— ASSIGNMENT —
The records should be written out in full, with nothing altered.

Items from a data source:

· · · · · · ·

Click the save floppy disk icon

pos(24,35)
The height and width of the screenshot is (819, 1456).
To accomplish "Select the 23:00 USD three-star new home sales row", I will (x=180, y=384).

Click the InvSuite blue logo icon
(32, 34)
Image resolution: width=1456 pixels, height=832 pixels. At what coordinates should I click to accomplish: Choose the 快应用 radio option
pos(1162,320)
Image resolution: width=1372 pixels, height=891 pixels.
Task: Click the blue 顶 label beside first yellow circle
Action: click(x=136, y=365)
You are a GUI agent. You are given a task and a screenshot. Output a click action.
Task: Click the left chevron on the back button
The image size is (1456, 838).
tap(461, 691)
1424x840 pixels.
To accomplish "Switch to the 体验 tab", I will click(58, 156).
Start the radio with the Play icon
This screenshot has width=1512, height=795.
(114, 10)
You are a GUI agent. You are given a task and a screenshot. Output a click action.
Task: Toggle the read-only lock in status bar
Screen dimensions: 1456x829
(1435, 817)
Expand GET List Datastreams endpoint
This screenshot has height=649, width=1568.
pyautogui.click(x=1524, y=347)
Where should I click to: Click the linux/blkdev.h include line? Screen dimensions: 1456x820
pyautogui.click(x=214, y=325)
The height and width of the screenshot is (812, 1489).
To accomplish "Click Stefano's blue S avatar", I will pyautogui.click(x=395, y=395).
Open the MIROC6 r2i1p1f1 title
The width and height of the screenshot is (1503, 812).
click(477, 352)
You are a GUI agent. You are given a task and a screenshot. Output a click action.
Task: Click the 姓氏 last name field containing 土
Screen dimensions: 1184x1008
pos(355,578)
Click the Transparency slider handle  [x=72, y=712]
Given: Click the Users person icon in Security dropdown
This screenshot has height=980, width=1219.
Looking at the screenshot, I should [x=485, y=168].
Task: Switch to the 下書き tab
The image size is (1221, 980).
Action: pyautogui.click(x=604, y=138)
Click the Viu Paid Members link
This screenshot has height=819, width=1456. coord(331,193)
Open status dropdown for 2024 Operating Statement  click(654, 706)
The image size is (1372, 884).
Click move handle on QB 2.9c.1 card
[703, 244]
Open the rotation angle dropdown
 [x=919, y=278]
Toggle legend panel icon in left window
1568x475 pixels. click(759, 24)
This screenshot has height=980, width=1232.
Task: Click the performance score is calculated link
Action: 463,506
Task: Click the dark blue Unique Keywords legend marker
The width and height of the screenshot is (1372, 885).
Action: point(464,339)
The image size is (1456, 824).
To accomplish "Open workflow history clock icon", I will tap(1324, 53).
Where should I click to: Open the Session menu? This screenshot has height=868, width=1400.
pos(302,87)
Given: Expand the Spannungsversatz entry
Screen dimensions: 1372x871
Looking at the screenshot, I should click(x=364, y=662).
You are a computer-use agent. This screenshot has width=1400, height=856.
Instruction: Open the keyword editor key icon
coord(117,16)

· · · · · · ·

— EXERCISE RESULT —
Click the save floppy disk icon

pos(24,35)
The height and width of the screenshot is (819, 1456).
To accomplish "Select the 23:00 USD three-star new home sales row", I will (x=180, y=384).

Click the InvSuite blue logo icon
(32, 34)
Image resolution: width=1456 pixels, height=832 pixels. At what coordinates should I click to accomplish: Choose the 快应用 radio option
pos(1162,320)
Image resolution: width=1372 pixels, height=891 pixels.
Task: Click the blue 顶 label beside first yellow circle
Action: click(x=136, y=365)
You are a GUI agent. You are given a task and a screenshot. Output a click action.
Task: Click the left chevron on the back button
The image size is (1456, 838).
tap(461, 691)
1424x840 pixels.
To accomplish "Switch to the 体验 tab", I will click(58, 156).
Start the radio with the Play icon
This screenshot has width=1512, height=795.
(114, 10)
You are a GUI agent. You are given a task and a screenshot. Output a click action.
Task: Toggle the read-only lock in status bar
Screen dimensions: 1456x829
(1435, 817)
Expand GET List Datastreams endpoint
This screenshot has height=649, width=1568.
pyautogui.click(x=1524, y=347)
Where should I click to: Click the linux/blkdev.h include line? Screen dimensions: 1456x820
pyautogui.click(x=214, y=325)
The height and width of the screenshot is (812, 1489).
To accomplish "Click Stefano's blue S avatar", I will pyautogui.click(x=395, y=395).
Open the MIROC6 r2i1p1f1 title
The width and height of the screenshot is (1503, 812).
click(477, 352)
You are a GUI agent. You are given a task and a screenshot. Output a click action.
Task: Click the 姓氏 last name field containing 土
Screen dimensions: 1184x1008
pos(355,578)
Click the Transparency slider handle  [x=72, y=712]
Given: Click the Users person icon in Security dropdown
This screenshot has height=980, width=1219.
Looking at the screenshot, I should [x=485, y=168].
Task: Switch to the 下書き tab
The image size is (1221, 980).
Action: pyautogui.click(x=604, y=138)
Click the Viu Paid Members link
This screenshot has height=819, width=1456. coord(331,193)
Open status dropdown for 2024 Operating Statement  click(654, 706)
The image size is (1372, 884).
Click move handle on QB 2.9c.1 card
[703, 244]
Open the rotation angle dropdown
 [x=919, y=278]
Toggle legend panel icon in left window
1568x475 pixels. click(759, 24)
This screenshot has height=980, width=1232.
Task: Click the performance score is calculated link
Action: 463,506
Task: Click the dark blue Unique Keywords legend marker
The width and height of the screenshot is (1372, 885).
Action: point(464,339)
The image size is (1456, 824).
To accomplish "Open workflow history clock icon", I will tap(1324, 53).
Where should I click to: Open the Session menu? This screenshot has height=868, width=1400.
pos(302,87)
Given: Expand the Spannungsversatz entry
Screen dimensions: 1372x871
Looking at the screenshot, I should click(x=364, y=662).
You are a computer-use agent. This screenshot has width=1400, height=856.
Instruction: Open the keyword editor key icon
coord(117,16)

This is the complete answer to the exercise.